Home | About | Sematext search-lucene.com search-hadoop.com
NEW: Monitor These Apps!
elasticsearch, apache solr, apache hbase, hadoop, redis, casssandra, amazon cloudwatch, mysql, memcached, apache kafka, apache zookeeper, apache storm, ubuntu, centOS, red hat, debian, puppet labs, java, senseiDB
 Search Hadoop and all its subprojects:

Switch to Threaded View
Hadoop >> mail # dev >> development environment for hadoop core


Copy link to this message
-
Re: development environment for hadoop core
Not quite an advance developer, but I learnt some shortcuts for my dev
cycle along the way.

> I've checked out Hadoop, made minor changes and built it with Maven, and
> tracked down the resulting artifacts in a target/ directory that I could
> deploy. Is this typically how a cloudera/hortonworks/mapr/etc dev works, or
> are the IDEs more common?

I mostly stuck to vim for my editor, with a few exceptions (Eclipse is
great for
browsing class to class) & mvn eclipse:eclipse works great.
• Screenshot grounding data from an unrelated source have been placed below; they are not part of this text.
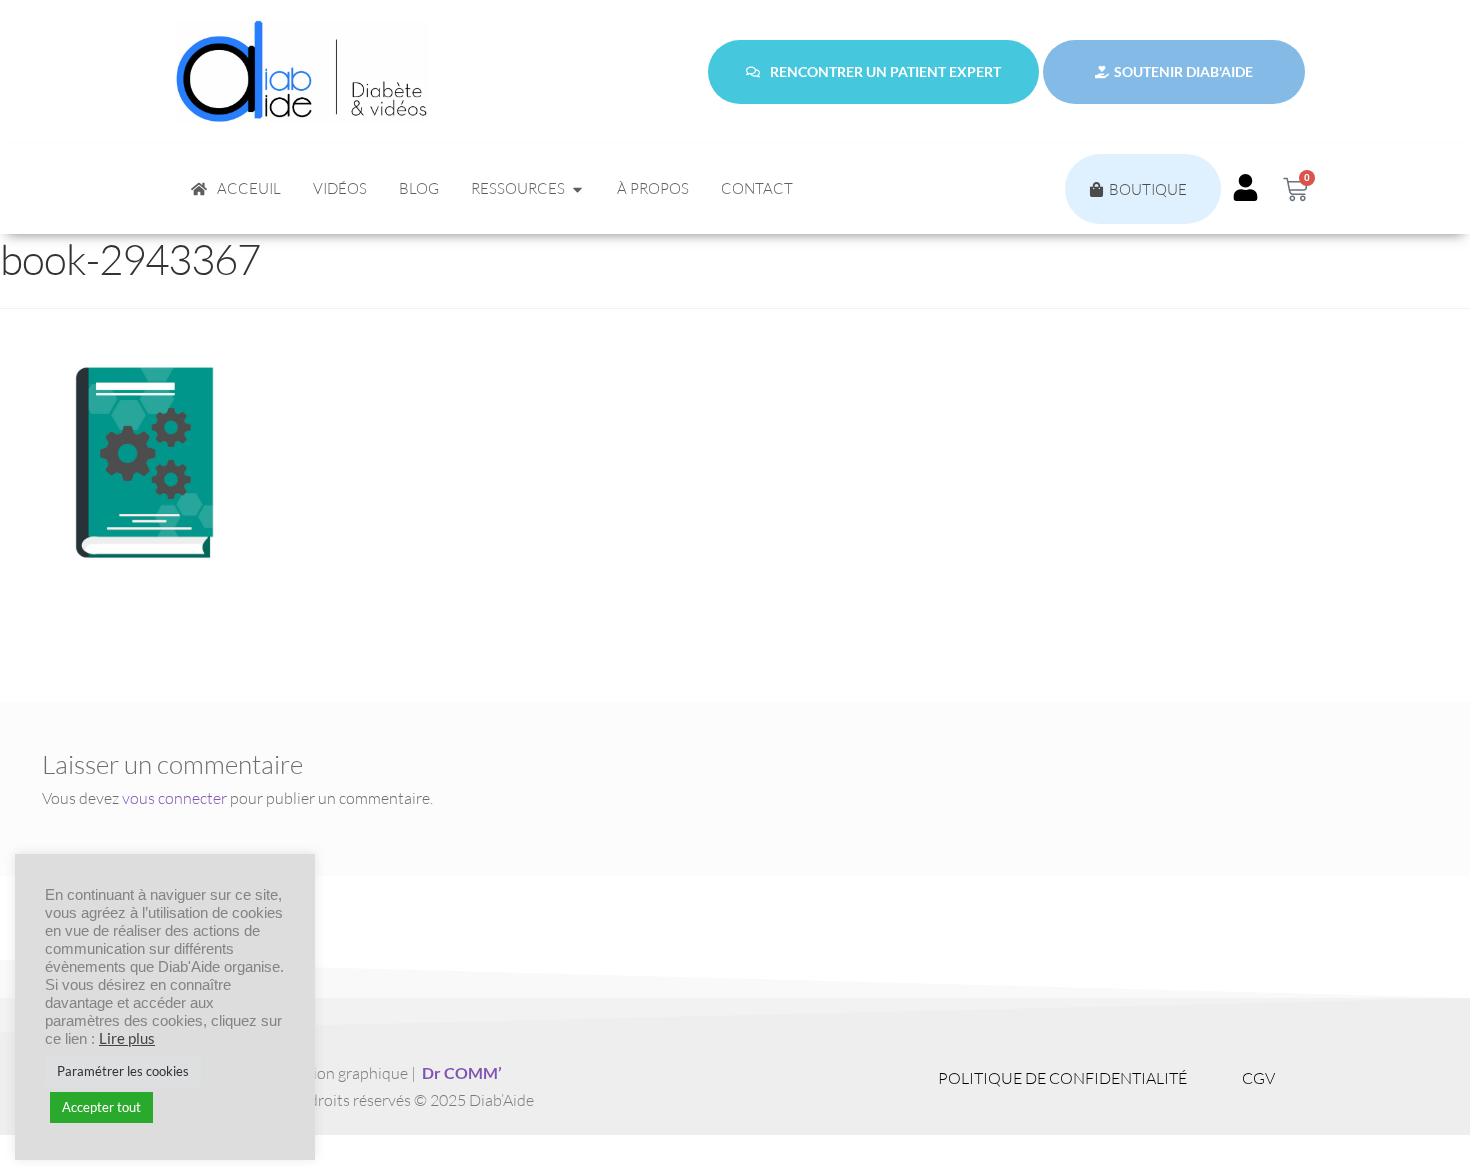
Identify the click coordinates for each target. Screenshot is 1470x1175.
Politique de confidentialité (1062, 1078)
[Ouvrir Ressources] (577, 189)
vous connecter (174, 798)
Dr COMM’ (462, 1072)
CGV (1258, 1078)
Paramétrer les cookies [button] (123, 1071)
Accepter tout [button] (101, 1107)
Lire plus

I end up doing mvn package -Pdist

That give you a hadoop-dist/target/hadoop-${version} to work from

>From then on, the mini-cluster is your friend.
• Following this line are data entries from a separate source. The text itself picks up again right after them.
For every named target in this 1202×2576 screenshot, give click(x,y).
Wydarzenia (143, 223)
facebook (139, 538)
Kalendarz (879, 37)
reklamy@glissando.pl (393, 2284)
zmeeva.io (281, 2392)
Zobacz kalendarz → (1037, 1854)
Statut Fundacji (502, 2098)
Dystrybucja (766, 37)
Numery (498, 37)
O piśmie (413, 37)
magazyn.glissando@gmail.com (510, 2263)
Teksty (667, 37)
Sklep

http://hadoop.apache.org/docs/current/hadoop-yarn/hadoop-yarn-site/CLIMiniCluster.html

all I usually specify is  -rmport 8032

Next thing I learnt was that for most of dev work, file:/// works
great instead of hdfs

for instance in hive, I could just give

-hiveconf fs.default.name=file://$(FS)/
-hiveconf hive.metastore.warehouse.dir=file://$(FS)/warehouse

(of course, substituting FS for something useful like /tmp/hive/)

and run my queries without worrying about HDFS overheads.
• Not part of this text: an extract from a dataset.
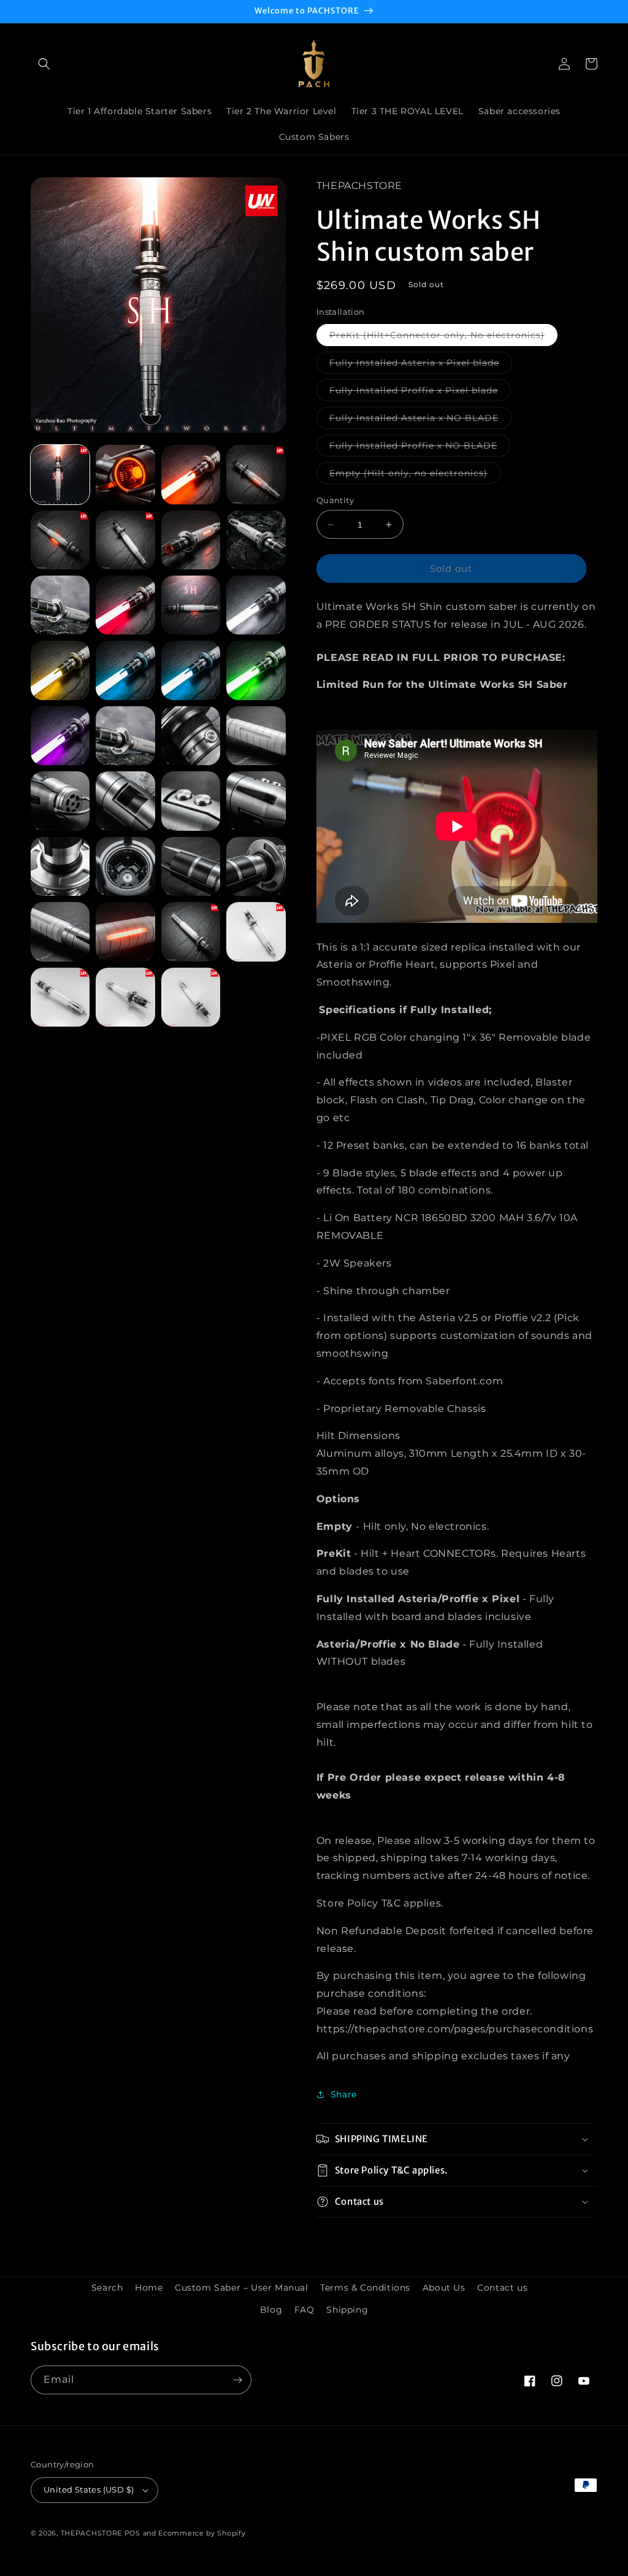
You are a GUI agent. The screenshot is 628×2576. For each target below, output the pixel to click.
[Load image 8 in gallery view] (255, 540)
Using file:/// urls for map input and output occasionally simplifies
your debugging a lot.

So basically, you could run

./bin/hadoop jar
share/hadoop/mapreduce/hadoop-mapreduce-examples-*.jar wordcount
file:///usr/share/dict/words file:///tmp/run1

Or you could just use localhost:9000 in the minicluster if you really
want to test out the HDFS client ops.

Figuring out how to run hadoop in the non-cluster mode has been the
most produtivity inducing thing I've learnt.

Hope that helps.

> I realize this sort of sounds like a dumb question, but I'm mostly curious
> what I might be missing out on if I stay away from anything other than vim,
> and not being entirely sure where maven might be caching jars that it uses
> to build, and how careful I have to be to ensure that my changes wind up in
> the right places without having to do a clean build every time.

find ~/.m2/ helps a bit, but occasionally when I do break the API of
something basic like Writable, I want to use my version of the hadoop
libs for that project.

So, this is a question I have for everyone else.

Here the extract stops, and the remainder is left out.